DOCUMENT SEGMENT:
On Friday, the editorial board of America’s most influential paper asserted there was no doubt of that.

The editorial was in response to Trump reportedly asking why America takes in so many immigrants from “shithole” countries instead of places like Norway. “Where to begin?” the Times’ editorial board collectively sighed when reflecting on Trump’s statement. “How about with a simple observation: The president of the United States is a racist.”

It’s not a rare occurrence for liberal pundits to call the president of the United States a racist, but it is certainly an event to see The New York Times make it their editorial stance that Trump is a certified bigot.

And the paper only doubled down on its claim against Trump in the ensuing days.

On Sunday, Times columnist Charles Blow added his own opinion on Trump’s bigotry in an op-ed with the unsubtle title, “Trump Is a Racist. Period.”

On Monday, the paper of record published in its opinion section “Donald Trump’s Racism: The Definitive List,” a lengthy article that cataloged all of the president’s alleged acts of prejudice throughout his long life. From the business practices in his early days doing real estate to his comments on immigration during the 2016 campaign, The Times’ article tried to definitively argue Trump was a racist.

It’s a big deal that an institution like the Times is so intent on classifying the president as a racist. For past presidents, this would have marked the biggest crisis of their tenure. The lowest point of George W. Bush’s presidency, according to the man himself, was when rapper Kanye West claimed he didn’t care about black people.

And that was just Kanye West going off script on live TV, a remark with far less weight than what the editorial board of The New York Times said about Trump. Yet Bush, the president who witnessed 9/11 and led America into the catastrophe that was the Iraq war, thought one rapper calling him a racist was still his low point.

That’s the devastating power of a racism charge. For years, no other accusation outside of pedophilia has been more damning than that. A person’s reputation could forever be ruined by just one accusation, with all the employment woes and social opprobrium that accompany it.

“I was raised not to call people racist on the theory that it was hard for them to be rehabilitated once you said that,” Democratic Colorado Sen. Michael Bennett said on Sunday’s “Meet The Press” on whether Trump’s “shithole” comments made him a racist. That one sentence is a good summary given to the power of calling someone a racist. (Bennett didn’t designate Trump a racist, but he did say his comments were bigoted.)

It shouldn’t be doubted that folks like Charles Blow and others in the media genuinely believe Trump is a racist for saying “shithole” countries and criticizing illegal immigrants in colorful language. But they aren’t just saying what they believe to get it off their chest.

DATA:

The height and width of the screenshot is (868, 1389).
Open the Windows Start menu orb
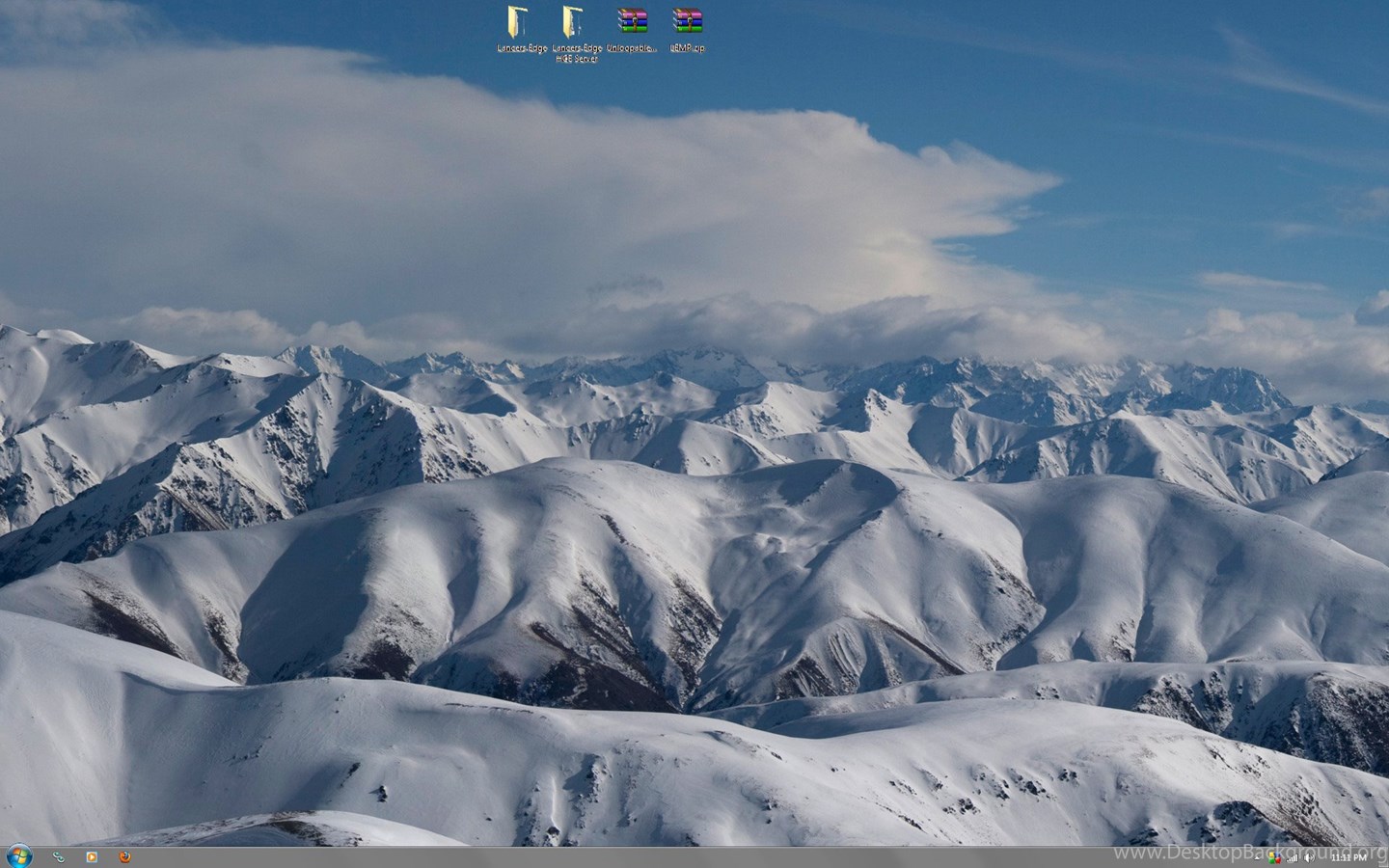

CHALLENGES:
#1 Using the passage on the Times editorial above, answer these:
(a) On which day did the editorial board assert that Trump is a racist?
(b) What was the title of Charles Blow's op-ed?
(c) Which senator spoke on "Meet The Press," and what state does he represent?
#2 Reproduce the stretch of the passage on the Times editorial above that starts with the words "It’s not a rare" and ends with "a certified bigot.".

TASK-BY-TASK ANSWERS:
#1
(a) Friday.
(b) "Trump Is a Racist. Period."
(c) Michael Bennett, a Democrat from Colorado.

#2
It’s not a rare occurrence for liberal pundits to call the president of the United States a racist, but it is certainly an event to see The New York Times make it their editorial stance that Trump is a certified bigot.